| About this exercise |
Your answer must consist of the records exactly as given, with no pictures included.

:::

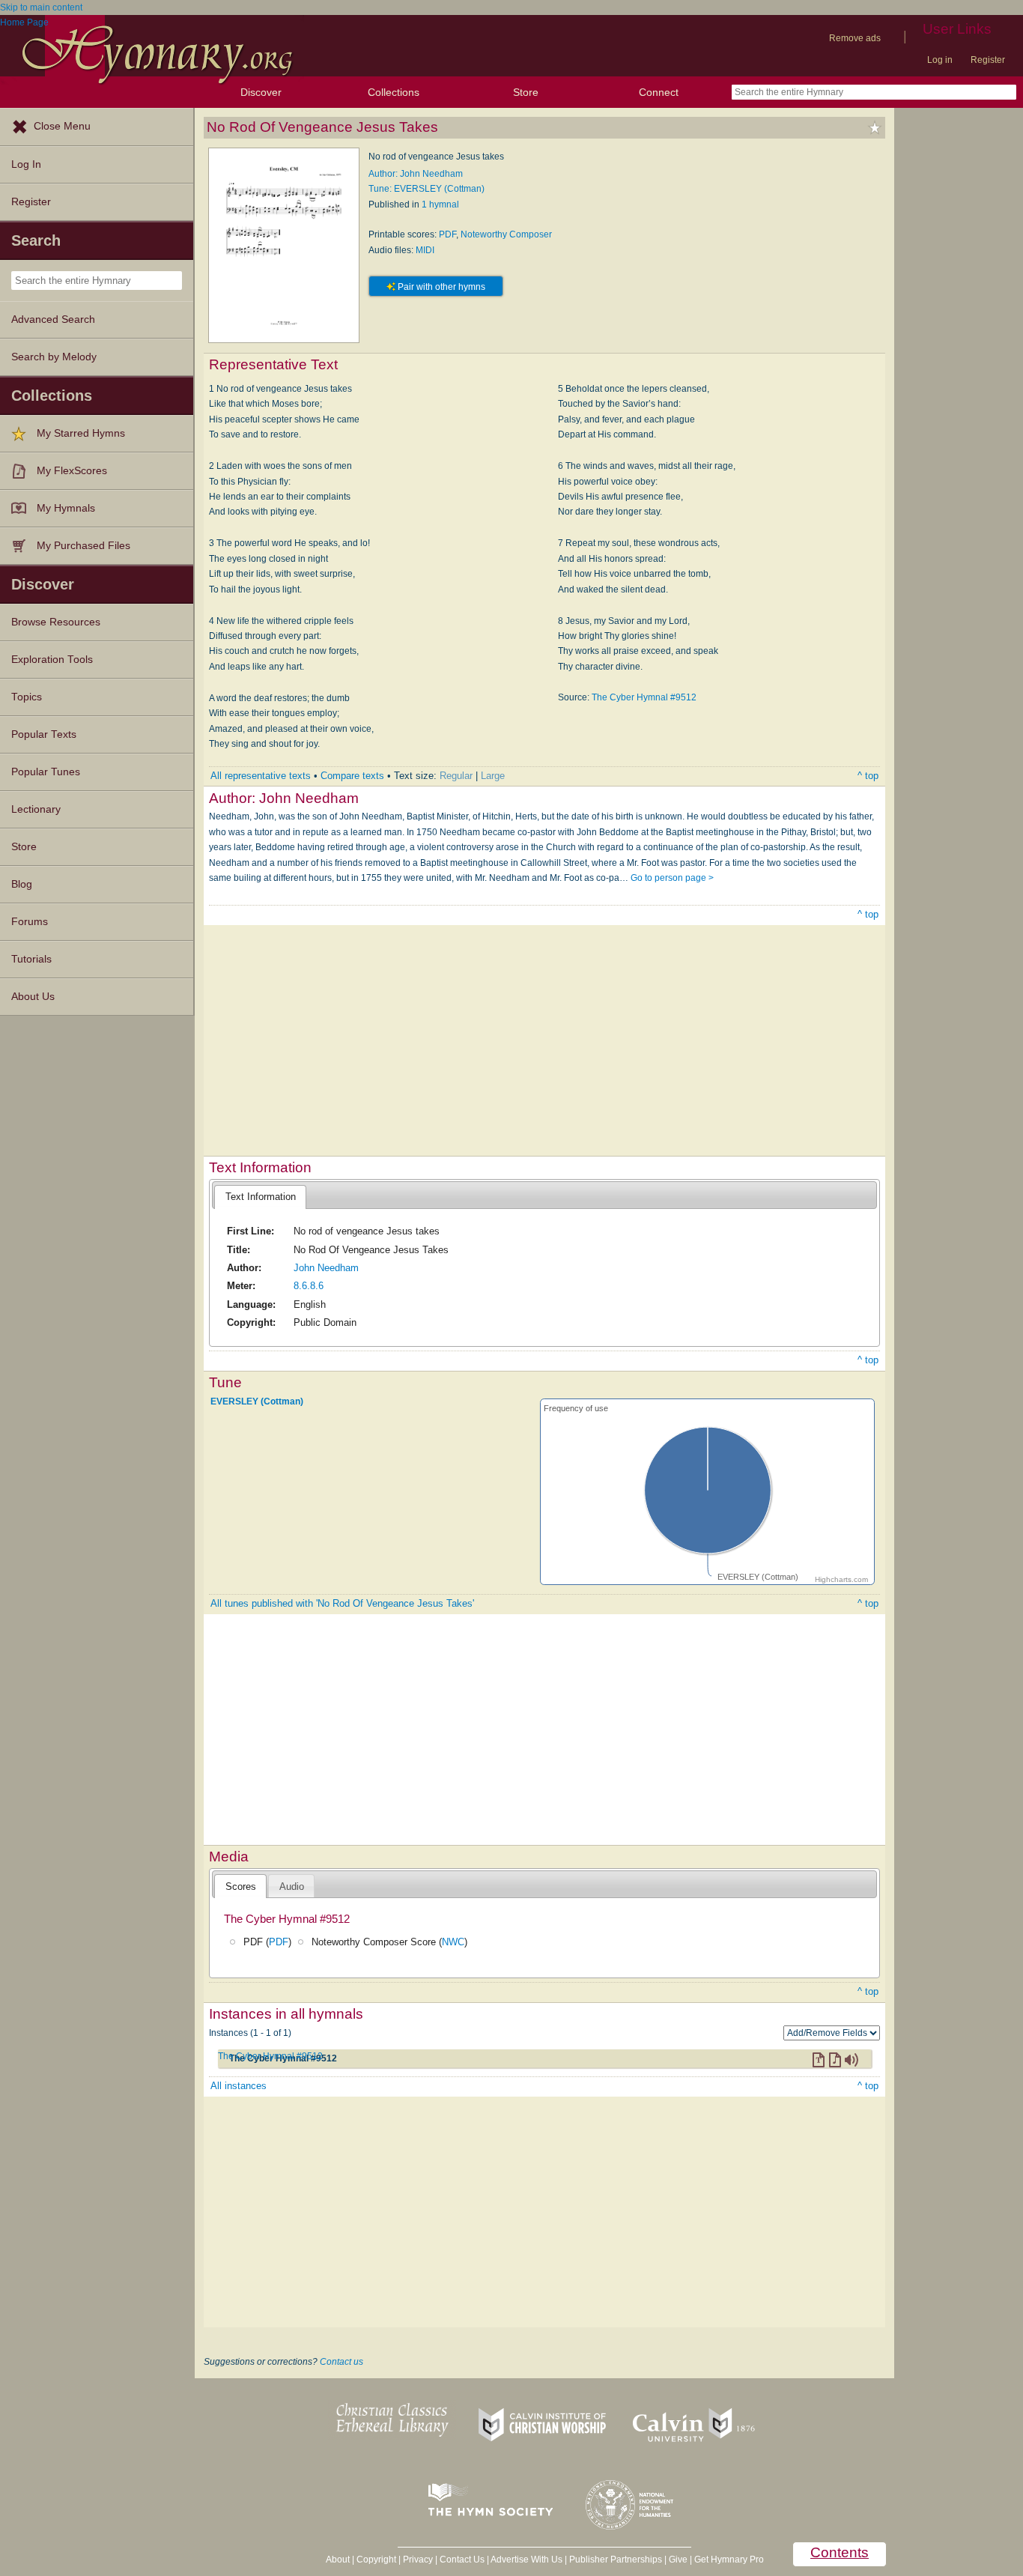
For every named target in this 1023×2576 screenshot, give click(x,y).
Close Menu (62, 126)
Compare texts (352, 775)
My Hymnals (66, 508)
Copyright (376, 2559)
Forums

:::

| Expected answer |
For every named target in this 1023×2576 screenshot, give click(x,y).
Close Menu (62, 126)
Compare texts (352, 775)
My Hymnals (66, 508)
Copyright (376, 2559)
Forums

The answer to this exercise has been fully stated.